The terminology used in the description presented herein is for the purpose of describing particular embodiments and is not intended to be limiting of the invention.
The use of "including" and/or "comprising" in this specification is intended to mean that there is no exclusion of at least one other component, step, operation, and/or element in addition to the one mentioned. Like reference numerals refer to like elements throughout the specification.
< ruthenium etchant composition >
The ruthenium etchant composition of the present invention contains periodic acid and ammonium ions and may have a pH of 6 to 7.5. In addition, the ruthenium etchant composition of the present invention may further comprise a hydroxide of quaternary alkylammonium.
Periodic acid is used for ruthenium oxide to etch ruthenium metal film, which can be used for oxidizing ruthenium into RuO 4 -or RuO 4 2- Morphological effects.

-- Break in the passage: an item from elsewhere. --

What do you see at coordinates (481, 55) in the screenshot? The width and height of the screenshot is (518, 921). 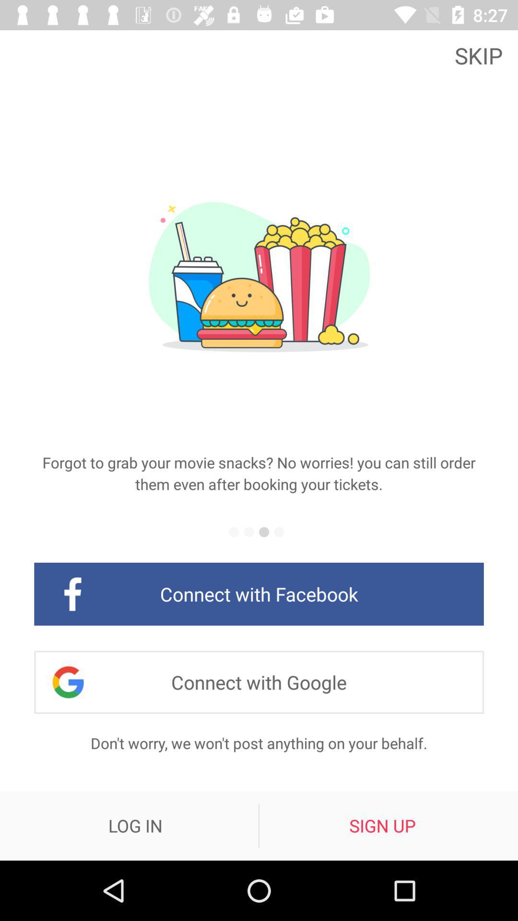 I see `skip icon` at bounding box center [481, 55].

When etching ruthenium metal films using an acidic etchant composition, a toxic gas RuO may be generated 4 The etching liquid composition according to the present invention is characterized by having a pH of 6 to 7.5 to exhibit neutral to alkaline properties, and thus even if it does not contain separate RuO 4 The inhibitor can also selectively produceEtching ruthenium metal film without producing RuO 4 。
In one or more embodiments, the periodic acid includes periodic acid (H 5 IO 6 Or HIO (high order optical fiber) 4 ) And salt forms thereof, examples of salt forms of periodic acid may include potassium periodate (KIO) 3 ) Ammonium tetraethylperiodate (N (CH) 2 CH 3 ) 4 IO 3 ) And tetrabutylammonium periodate (N (CH) 2 CH 2 CH 2 CH 3 ) 4 IO 3 ) But is not limited thereto.

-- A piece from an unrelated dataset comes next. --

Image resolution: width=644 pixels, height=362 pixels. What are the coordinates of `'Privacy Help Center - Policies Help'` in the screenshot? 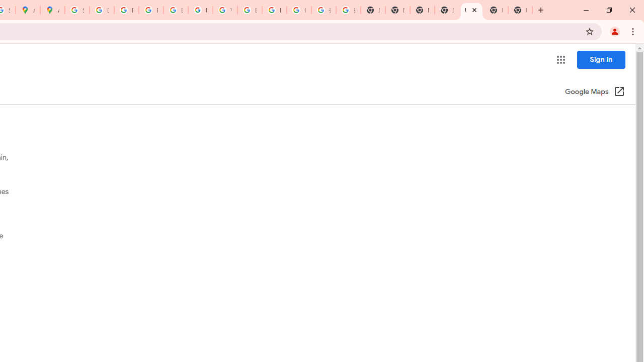 It's located at (126, 10).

In one or more embodiments, the periodic acid may be present in an amount of 0.1 to 5 wt%, preferably 0.5 to 3 wt%, based on the total weight of the etching liquid composition. If the content of periodic acid is less than 0.1 wt% based on the total weight of the etching liquid composition, the etching rate of the ruthenium metal film may be reduced due to the reduction of the oxidizing ability of periodic acid, and if the content of periodic acid exceeds 5 wt%, the mixing stability may be reduced.
Ammonium ion as available NH 4 + The cations represented are used to adjust the pH of the etching solution composition according to the present invention and promote the etching of ruthenium metal films by periodic acid through electrical interaction with anions of the ruthenium oxide film surface.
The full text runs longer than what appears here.